CES 2018: Lenovo Mirage Solo is what future VR headsets could be
The next stage of evolution in VR (virtual reality) includes headsets which are not tied to any smartphone, console or PC and do not require a separate set of sensors to track movements. They work independently and have their own processor, battery, screen and even speakers. At the ongoing CES 2018 in Las Vegas, Lenovo unveiled a new VR headset, called Mirage Solo, which supports Google’s Daydream platform for VR. Which means users will be able to access the same content available on the Daydream View headset for Android smartphones.
Mirage Solo is the first VR headset which works without involving PCs or laptops. Oculus Go, which costs $199 and will be available sometime in 2018, works on similar lines but with a different platform and relies on the Oculus store for content. Google is also working on a standalone version of Daydream View, but we don’t know its specifics yet.
The Mirage Solo looks better placed than the Oculus Go as it runs on a more powerful Qualcomm Snapdragon 835 octa-core processor, while the latter runs on Qualcomm Snapdragon 821 quad-core processor. To control and navigate through the Daydream content, Mirage Solo will use a wireless controller which looks and works just like the controller on the Daydream View headset.
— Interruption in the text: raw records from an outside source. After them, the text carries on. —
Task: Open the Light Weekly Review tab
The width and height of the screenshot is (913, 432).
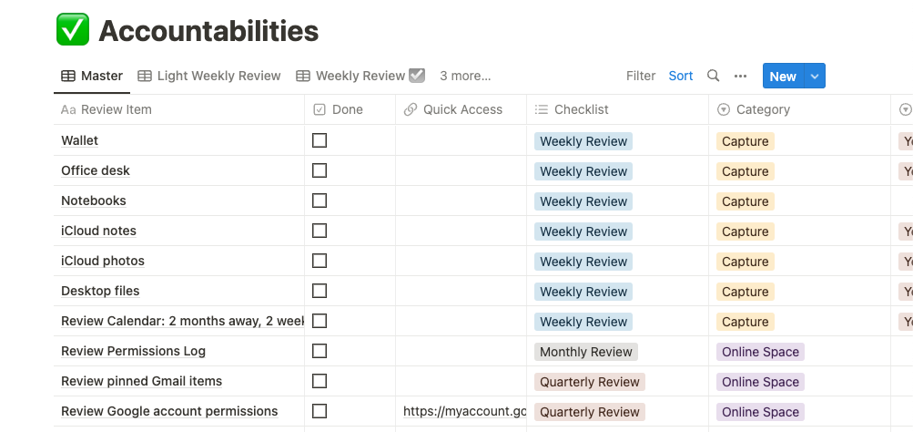Action: (218, 76)
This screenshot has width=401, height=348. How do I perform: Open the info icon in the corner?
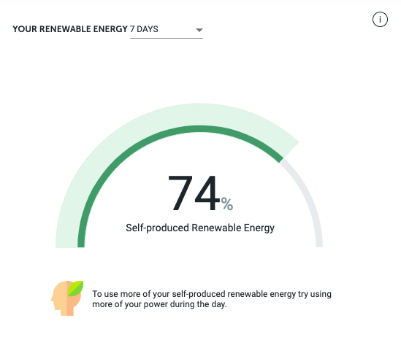[380, 20]
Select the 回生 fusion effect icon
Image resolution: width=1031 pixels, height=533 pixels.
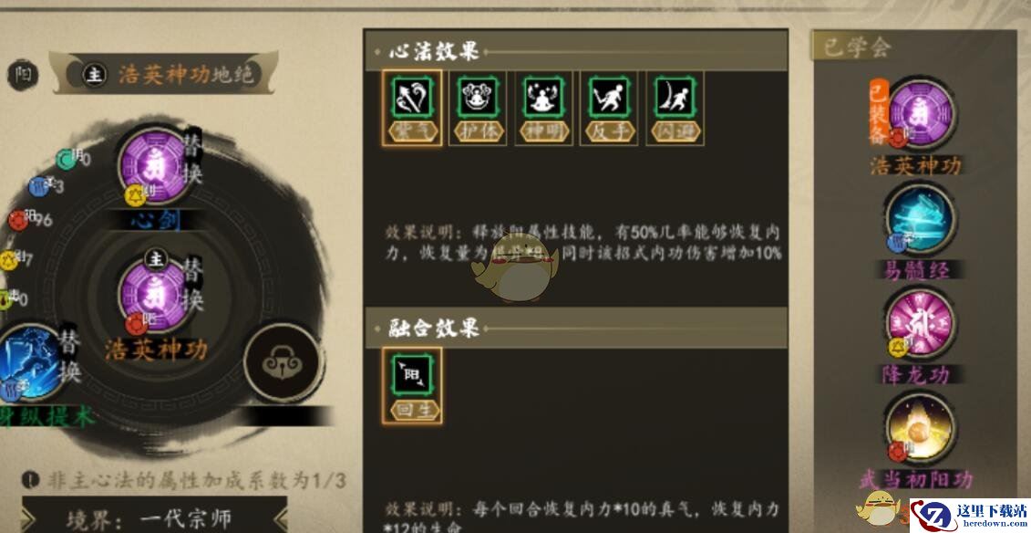point(412,385)
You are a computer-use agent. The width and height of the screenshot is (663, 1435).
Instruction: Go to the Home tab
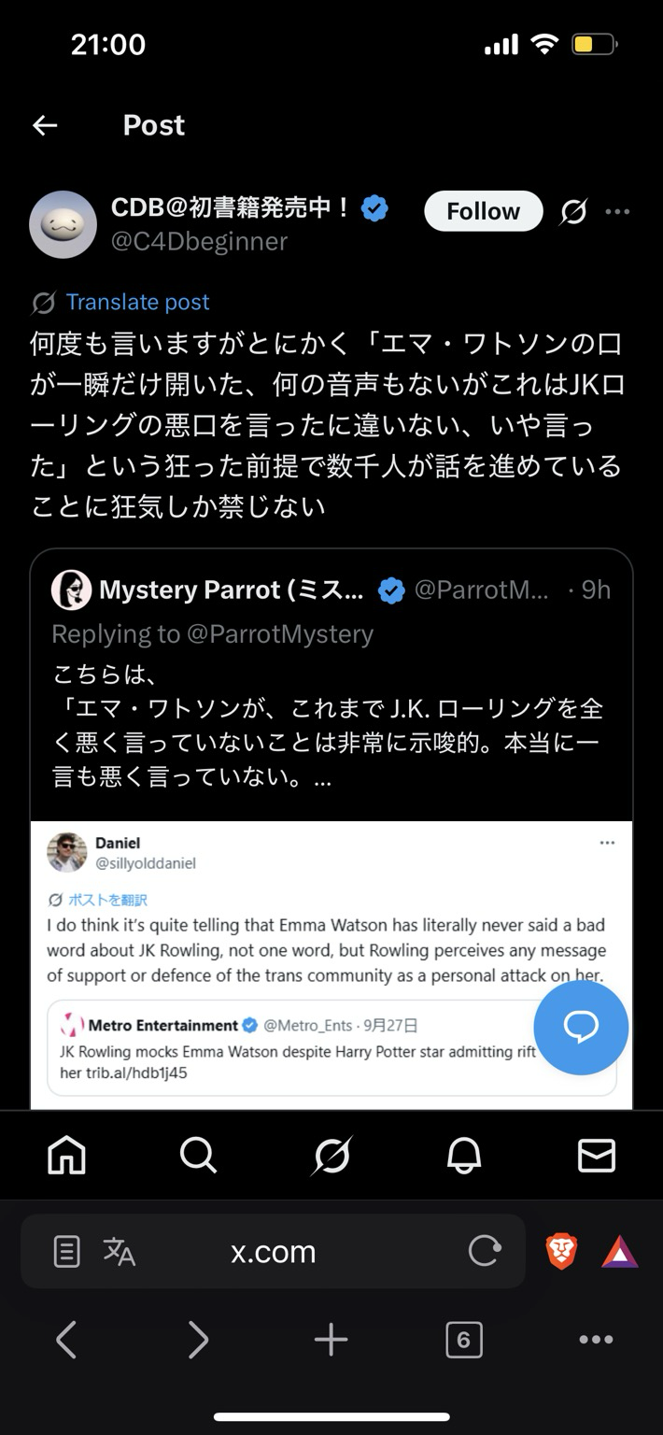(66, 1156)
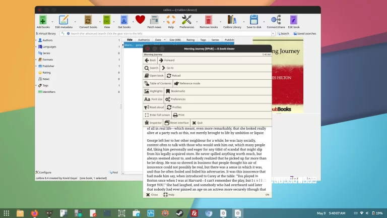
Task: Open Table of Contents in viewer
Action: click(x=158, y=83)
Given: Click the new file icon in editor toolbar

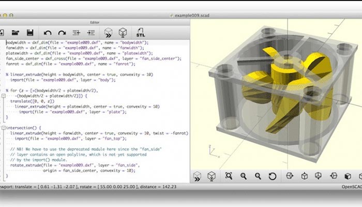Looking at the screenshot, I should (x=2, y=32).
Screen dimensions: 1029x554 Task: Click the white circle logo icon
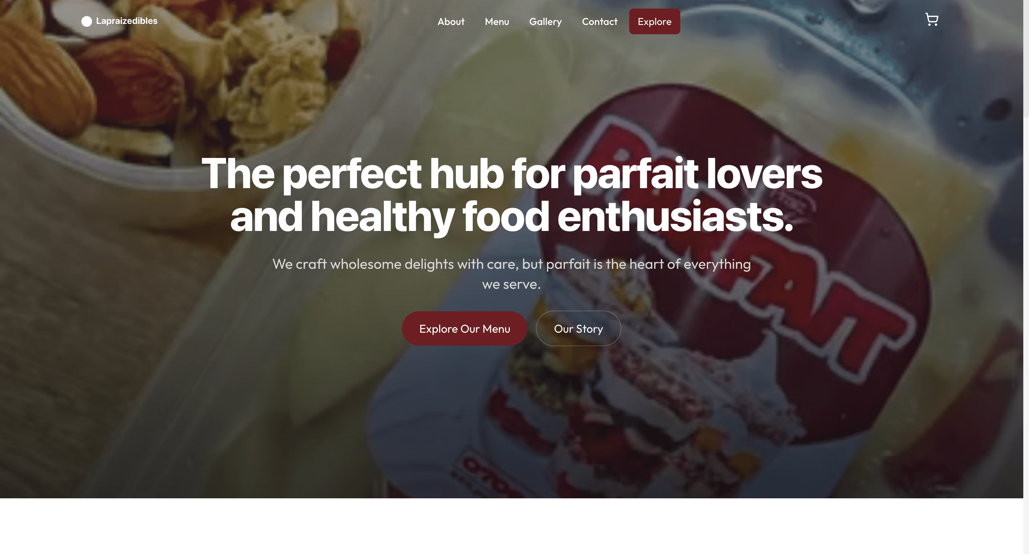click(x=87, y=21)
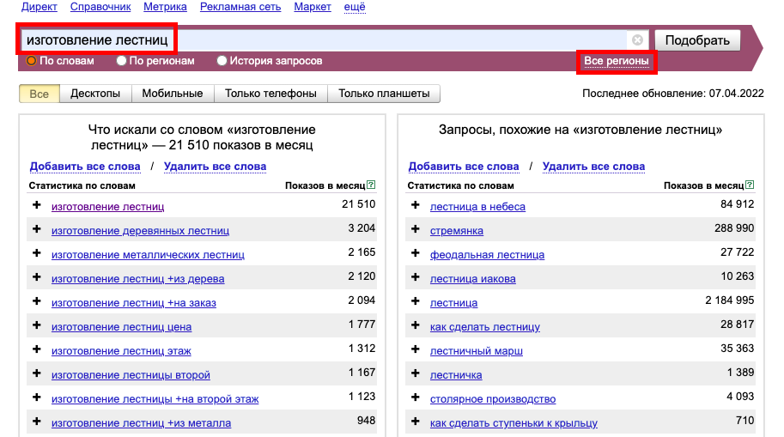Select the По словам radio button
The height and width of the screenshot is (437, 784).
32,61
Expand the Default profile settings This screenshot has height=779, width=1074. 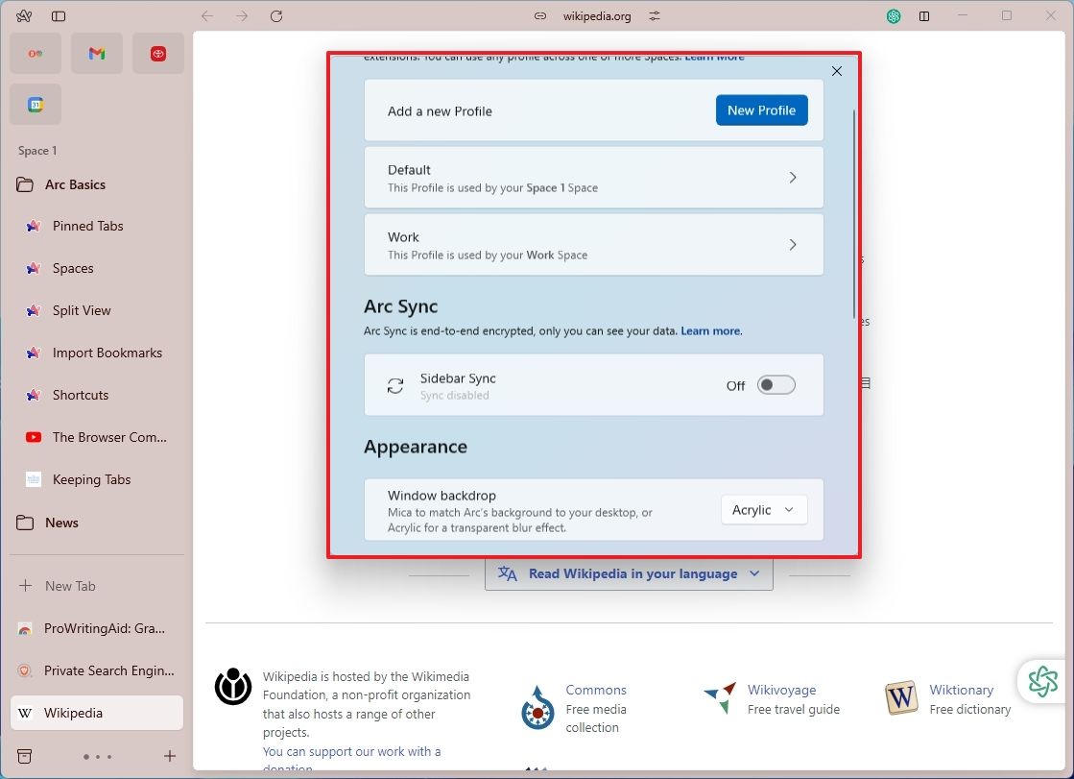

The icing on the cake are the built-in sensors powered by World Sense motion-tracking technology. It allows users to move to and fro, lean and dodge for a more interactive VR experience. This option is available in PC-based VR headsets such as HTC Vive but requires separate sensors to be placed at specific locations in the room. Headsets which work with smartphones can only track the movement of head. Mirage Solo comes with built-in battery, which can last up to 7 hours on one charge, according to Lenovo.
Lenovo also claims the headset has been designed with user-comfort in mind. The bands have been designed to ensure the load of the headset is evenly distributed so it won’t feel heavy. Also, the interiors which will come in contact with users’ face and forehead have been lined up with breathable padding.
To help users create their own VR content, Lenovo has also announced a Mirage VR camera which uses its two 13-megapixel fish eye cameras to enhance depth of field and capture the same images at slightly different angles to create a 3D effect. To access the VR content from it, users will have to upload the video on YouTube.
Both Mirage Solo and Mirage camera will be available separately in the US by April 2018. Their prices will be announced later.